◆ What the task requires
Determine how many lines of the listing below contain the word "action", and reply with that number alone.

◆ Listed entries
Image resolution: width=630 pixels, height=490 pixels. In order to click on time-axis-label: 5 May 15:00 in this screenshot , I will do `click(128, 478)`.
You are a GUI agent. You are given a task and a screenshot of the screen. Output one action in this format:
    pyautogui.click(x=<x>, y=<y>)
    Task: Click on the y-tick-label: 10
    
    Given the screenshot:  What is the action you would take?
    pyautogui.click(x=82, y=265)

◆ Output
2